Art & Art History
Here, There, Everywhere

Artists: Lara Almarcegui, The Beehive Collective, Guy Ben Ner, Ramiro Gomez, Ryan Griffis & Sarah Ross, Alevtina Kakhidze.
Economic globalization has more closely integrated local, national, and regional economies across the world, creating not only greater interdependence, but significant geographic and spatial change. Here, There, Everywhere is a group exhibition focused on spatial configurations of economics and their related effects. Ranging across physical and conceptual territories, the artworks in the show address the globally networked and the locally specific, sometimes focusing on intensified movements of goods, services, capital, and persons, and at others on the transformations of specific locales.
Lara Almarcegui ’s work explores a neglected and overlooked site in Wellington, New Zealand where a strange street of houses sits on the outskirts of the city. These buildings removed from their original locations, are displayed temporarily whilst awaiting sale. Over the course of the past few years, during her stay in Western countries, Alevtina Kakhidze has taken on the habit of drawing consumer goods that she contemplates in shop windows, valuing each drawing to correspond with the retail price of the object. Kakhidze ’s The Most Commercial Project questions value and materialism, from her own Ukrainian perspective and a more global approach. Guy Ben Ner ’s video, Foreign Names, focuses on worker displacement in a compendium of video clips from an Israeli coffee shop chain. Highlighting the replacement of waiters with technological devices, Ben Ner ’s video laces together vignettes in which counter staff at the coffee shops call out fictitious names of customers.
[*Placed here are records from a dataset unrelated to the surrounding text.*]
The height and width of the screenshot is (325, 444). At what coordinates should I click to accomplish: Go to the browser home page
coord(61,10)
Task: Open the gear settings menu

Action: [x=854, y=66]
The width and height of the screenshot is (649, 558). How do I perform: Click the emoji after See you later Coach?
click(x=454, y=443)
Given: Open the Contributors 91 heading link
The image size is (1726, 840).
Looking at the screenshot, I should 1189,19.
The texts edited together become a lament of the waiters ’ disappearance and the state of workers today. Ramiro Gomez ’ paintings and collages bring attention to the invisibility of the working class, in particular overlooked or ignored domestic labor. Once a live-in nanny himself, Gomez paints nannies, housekeepers, and landscapers into media images of empty luxury homes. The Beehive Collective is a US-based graphics workshop that creates political posters and mosaics on subjects of globalization and geographical transformation. In Mesoamérica Resiste, Beehive illustrates stories of resistance and solidarity from Mexico to Colombia. Ryan Griffis & Sarah Ross apply a regional lens to think expansively about the disparate geographies that might exist within the space of one small town or across continents and oceans. Their project Between the Bottomlands & the World investigates a rural Midwestern town, a place of global exchange and international mobility, inscribed by post-NAFTA realities.
Here, There, Everywhere is part of an ongoing series of exhibitions and events, Standard of Living: Work, Economies, Communities, that explore shifts in economies and in work. Topics covered in the series include how and where economic exchange takes place, new models for sustainable economies, employment-driven migration, and relationships between place, work, and economic viability, among others. A key component of this series is community involvement. Partnerships, relationships, and dialogues with community organizations, labor unions, and artists help guide the development of exhibitions and events.
A supplement to Here, There, Everywhere, the Standard of Living Reading Room includes texts and resources that explore the legacies of industry, immaterial labor, service work, invisible labor and more, articulating a variety of responses to the relationships between labor, economy, and politics.
Lorelei Stewart, Director of Gallery 400 since 2000, has organized over 40 exhibitions, including the Joyce Award-winning exhibition Edgar Arceneaux: The Alchemy of Comedy…Stupid (2006). In 2002, she initiated the acclaimed At the Edge: Innovative Art in Chicago series, a commissioning program that encouraged Chicago area artists’ experimental practices. She holds a BA from Smith College, a BFA from Corcoran College of Art and Design, and an MA in Curatorial Studies from Center for Curatorial Studies at Bard College.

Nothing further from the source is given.